* _EXERCISE AIM_
Could you print everything from "Pääbo was born" down to "Berkeley, United States." in the Svante Pääbo passage below, word for word?

* _SOURCE TEXT_
Directions: Read the passage given below and answer the questions that follow by choosing the correct/most appropriate options:
Svante Pääbo is a Swedish geneticist specializing in the field of evolutionary genetics. As one of the founders of paleogenetics, he has worked extensively on the Neanderthal genome. He is the founding director of the Department of Genetics at the Max Planck Institute for Evolutionary Anthropology in Leipzig, Germany, since 1997. He is also a professor at Okinawa Institute of Science and Technology, Japan. In 2022, he was awarded the Nobel Prize in Physiology or Medicine "for his discoveries concerning the genomes of extinct hominins and human evolution".
Pääbo was born in Stockholm and grew up with his mother, Estonian chemist Karin Pääbo. His father was biochemist Sune Bergström, who shared the Nobel Prize in Physiology or Medicine with Bengt I. Samuelsson and John R. Vane in 1982. Pääbo has via his father a half-brother, Rurik Reenstierna, who was also born in 1955. Pääbo earned his Ph.D. from Uppsala University in 1986 for research investigating how the E19 protein of adenoviruses modulates the immune system. From 1986 to 1987, he did postdoctoral research at the Institute for Molecular Biology II, University of Zürich, Switzerland. From 1987 to 1990, he was a postdoctoral researcher at the Department of Biochemistry, University of California, Berkeley, United States.
Pääbo is known as one of the founders of paleogenetics, a discipline that uses genetics to study early humans and other ancient populations. In 1997, Pääbo and colleagues reported their successful sequencing of Neanderthal mitochondrial DNA (mtDNA), originating from a specimen found in Feldhofer grotto in the Neander valley. In August 2002, Pääbo's department published findings about the "language gene", FOXP2, which is mutated in some individuals with language disabilities. In 2006, Pääbo announced a plan to reconstruct the entire genome of Neanderthals. In 2007, he was named one of Time magazine's 100 most influential people of the year.

* _DATASET RECORDS_
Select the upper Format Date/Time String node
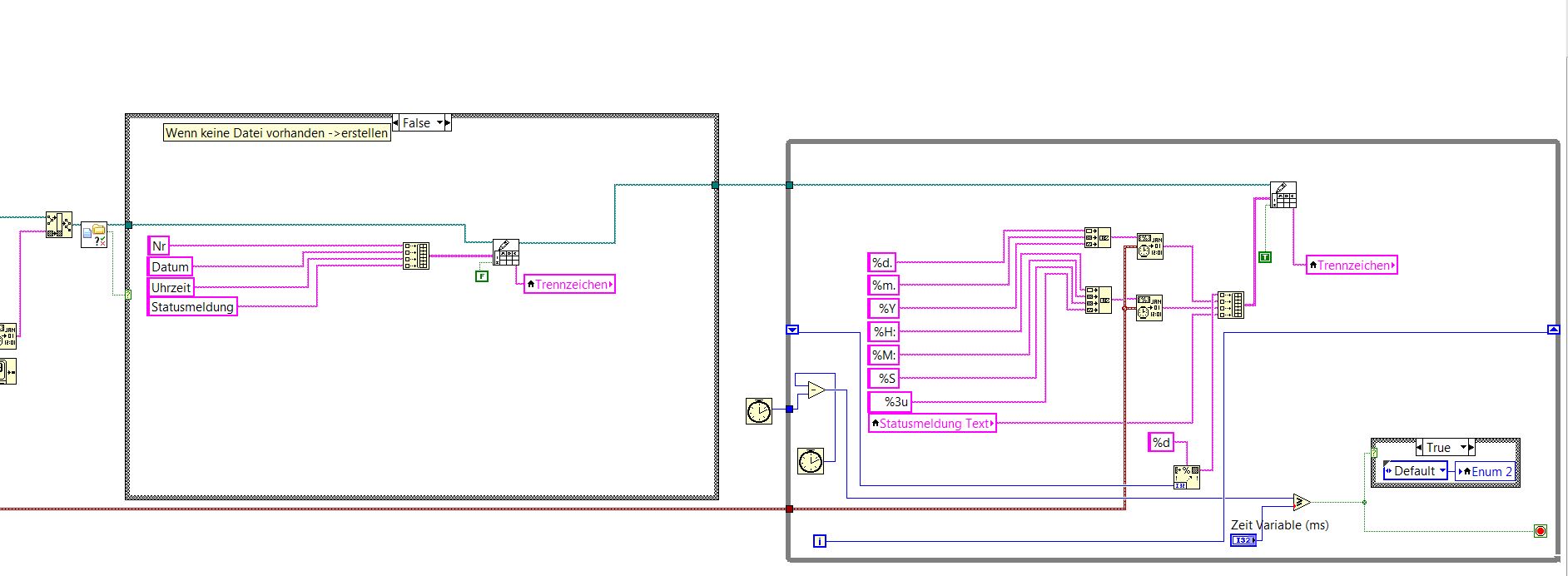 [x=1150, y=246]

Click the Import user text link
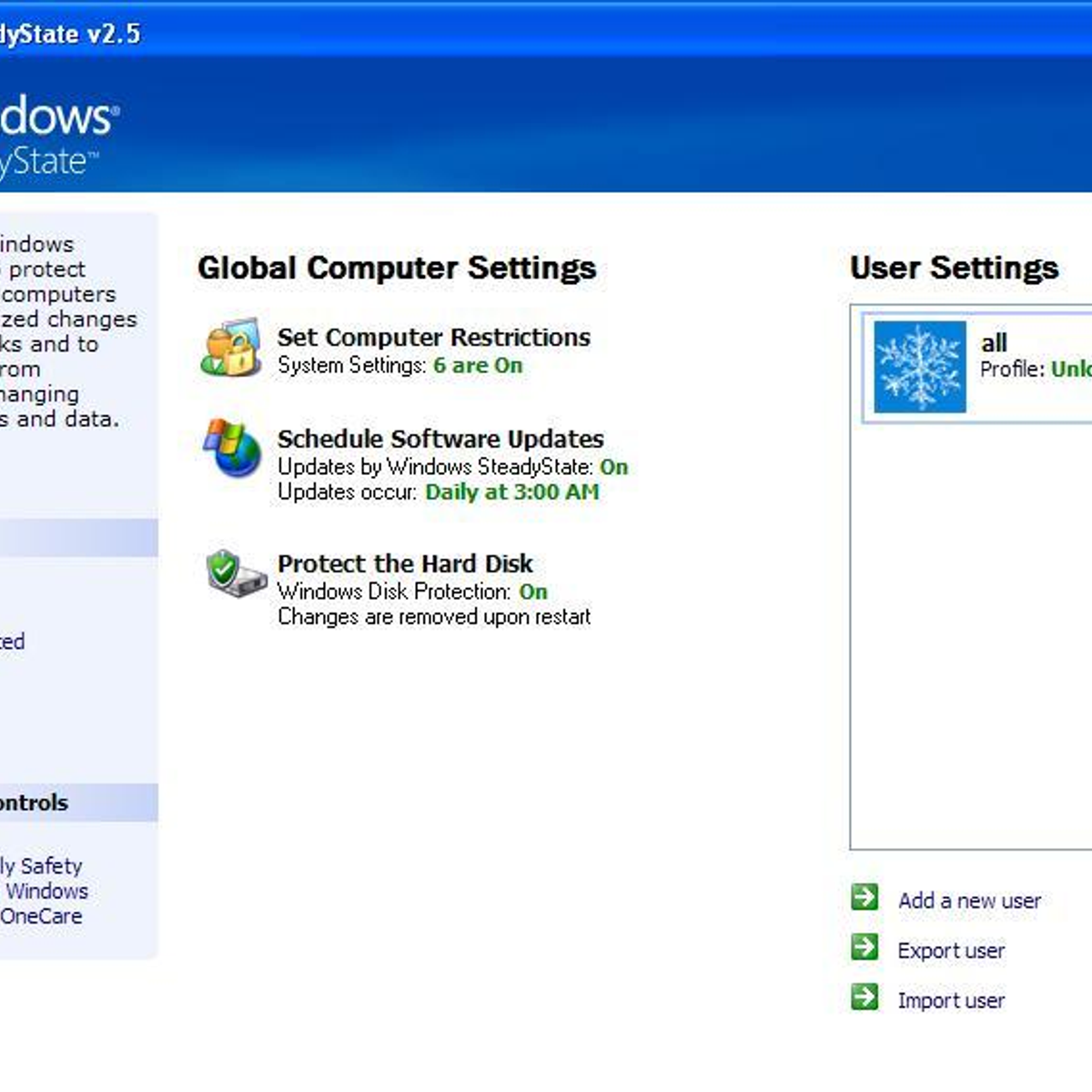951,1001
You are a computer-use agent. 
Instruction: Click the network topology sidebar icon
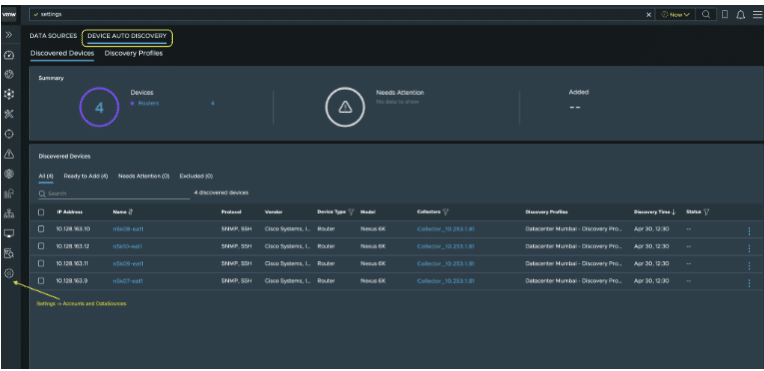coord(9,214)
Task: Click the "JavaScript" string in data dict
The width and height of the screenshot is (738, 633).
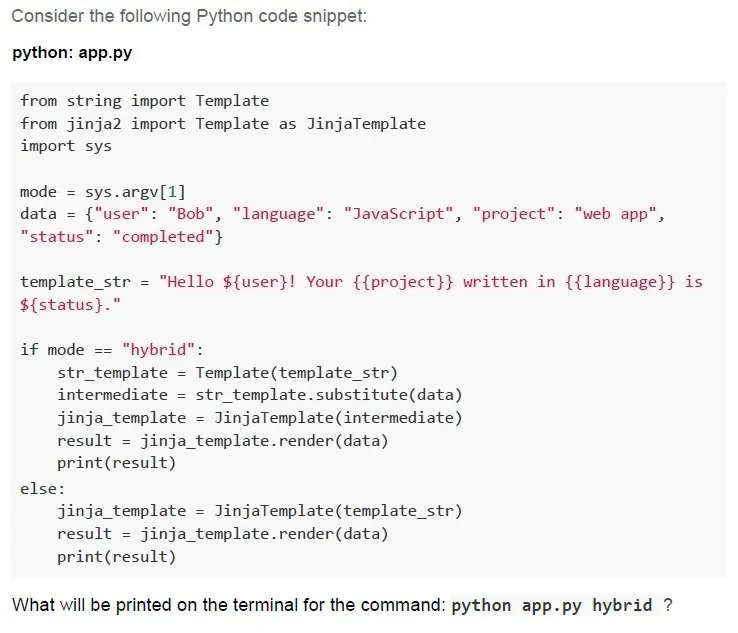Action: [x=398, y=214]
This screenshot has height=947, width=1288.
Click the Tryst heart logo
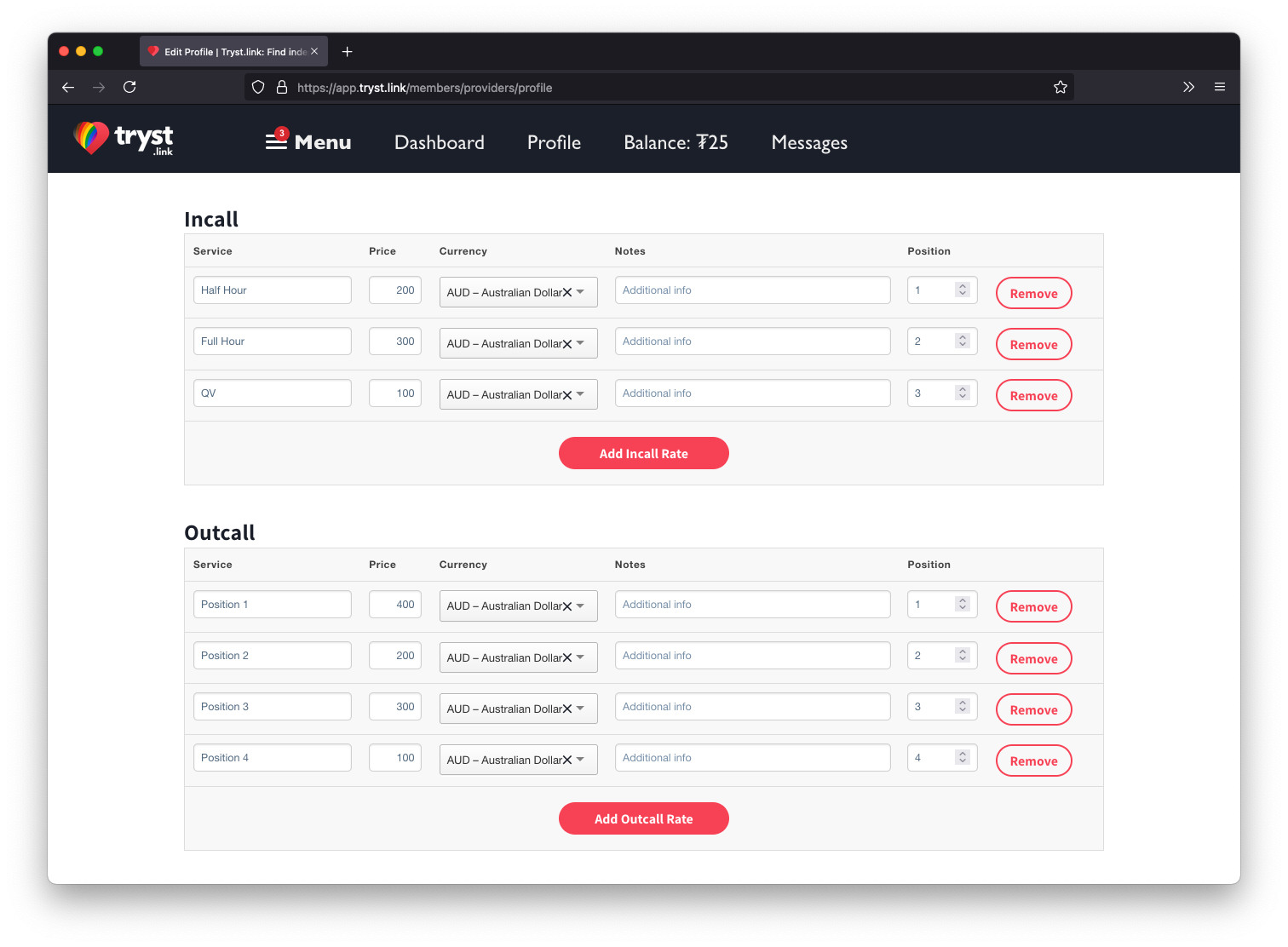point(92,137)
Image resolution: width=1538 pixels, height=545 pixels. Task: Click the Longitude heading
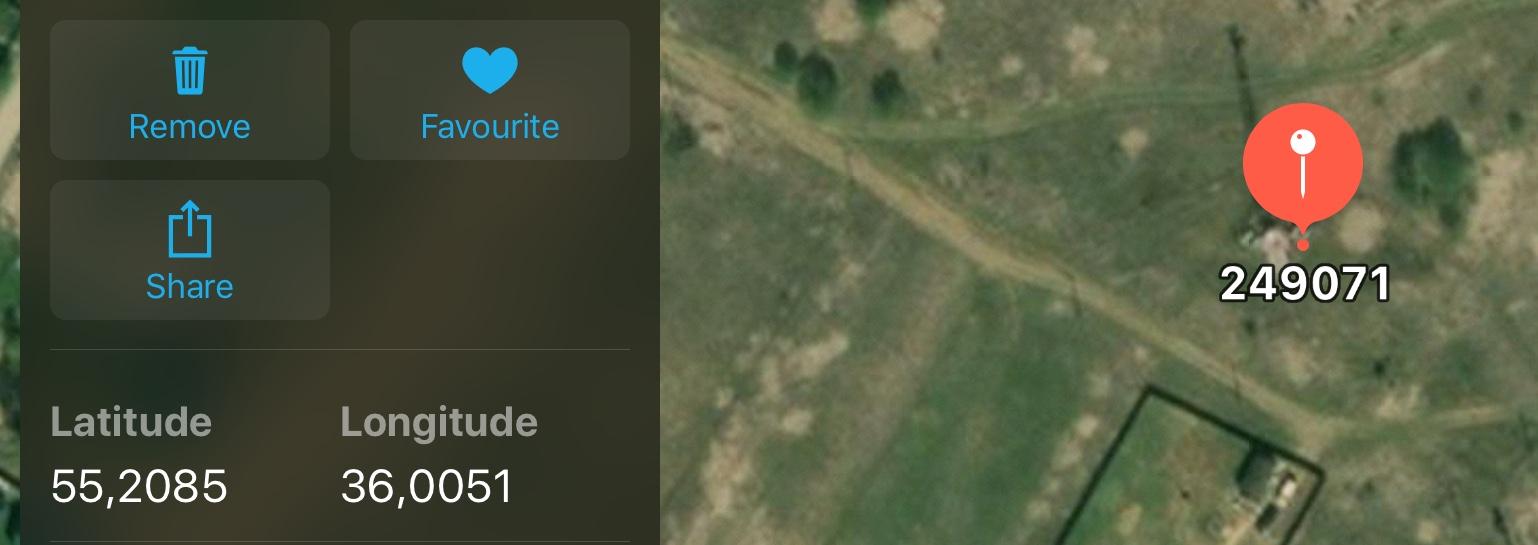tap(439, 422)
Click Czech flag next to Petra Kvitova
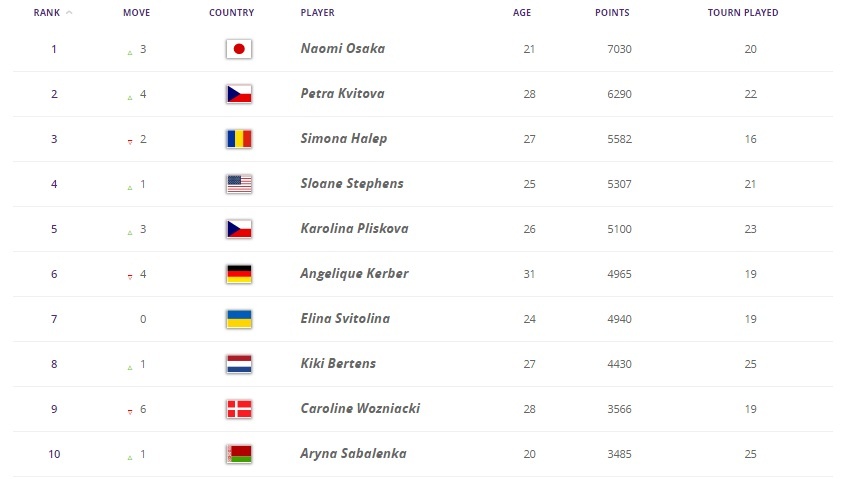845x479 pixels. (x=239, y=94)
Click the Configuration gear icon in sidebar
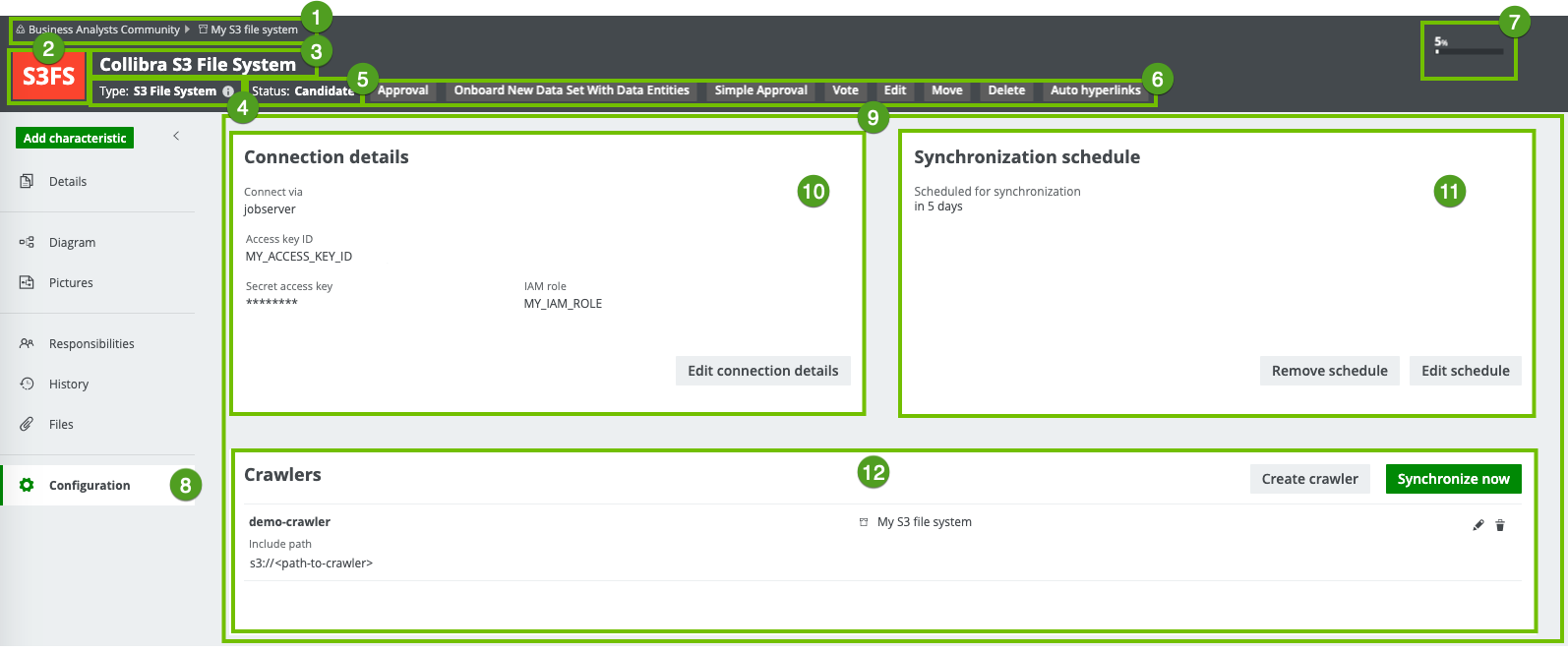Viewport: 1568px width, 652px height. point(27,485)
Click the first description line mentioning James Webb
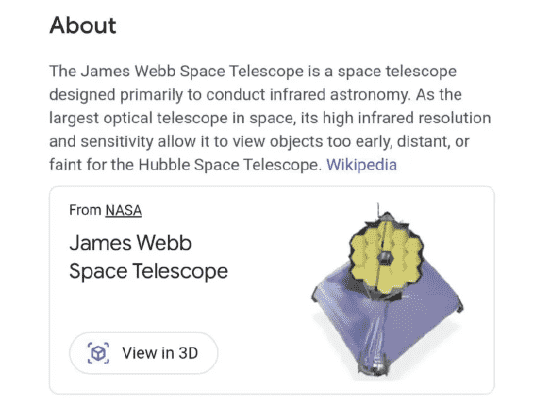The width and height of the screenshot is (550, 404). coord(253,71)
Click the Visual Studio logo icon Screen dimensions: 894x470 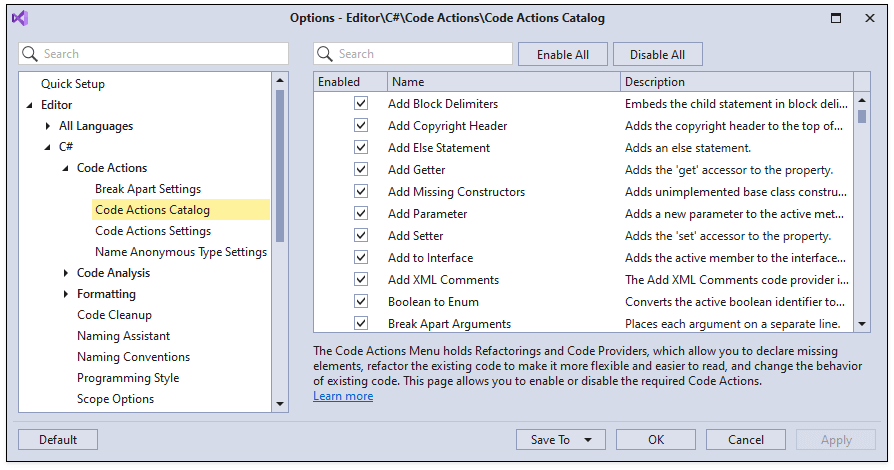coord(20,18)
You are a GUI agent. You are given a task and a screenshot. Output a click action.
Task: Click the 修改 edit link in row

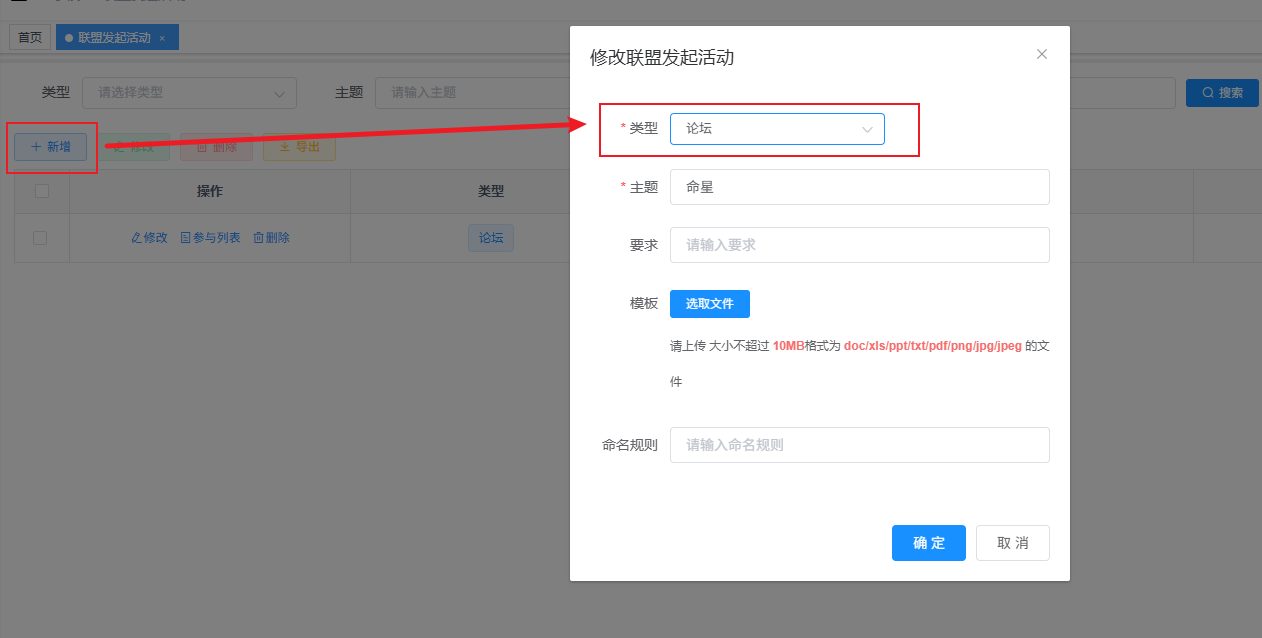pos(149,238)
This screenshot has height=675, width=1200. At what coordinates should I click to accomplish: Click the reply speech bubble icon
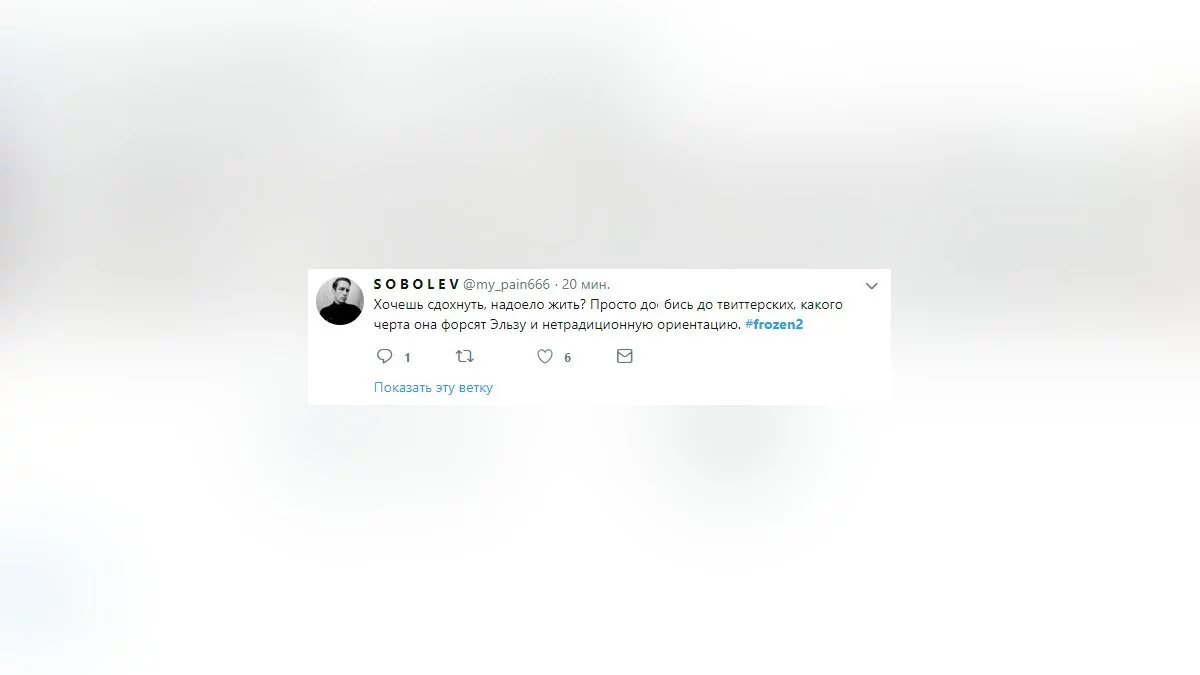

* _ANSWER TO THE PROBLEM_
Pääbo was born in Stockholm and grew up with his mother, Estonian chemist Karin Pääbo. His father was biochemist Sune Bergström, who shared the Nobel Prize in Physiology or Medicine with Bengt I. Samuelsson and John R. Vane in 1982. Pääbo has via his father a half-brother, Rurik Reenstierna, who was also born in 1955. Pääbo earned his Ph.D. from Uppsala University in 1986 for research investigating how the E19 protein of adenoviruses modulates the immune system. From 1986 to 1987, he did postdoctoral research at the Institute for Molecular Biology II, University of Zürich, Switzerland. From 1987 to 1990, he was a postdoctoral researcher at the Department of Biochemistry, University of California, Berkeley, United States.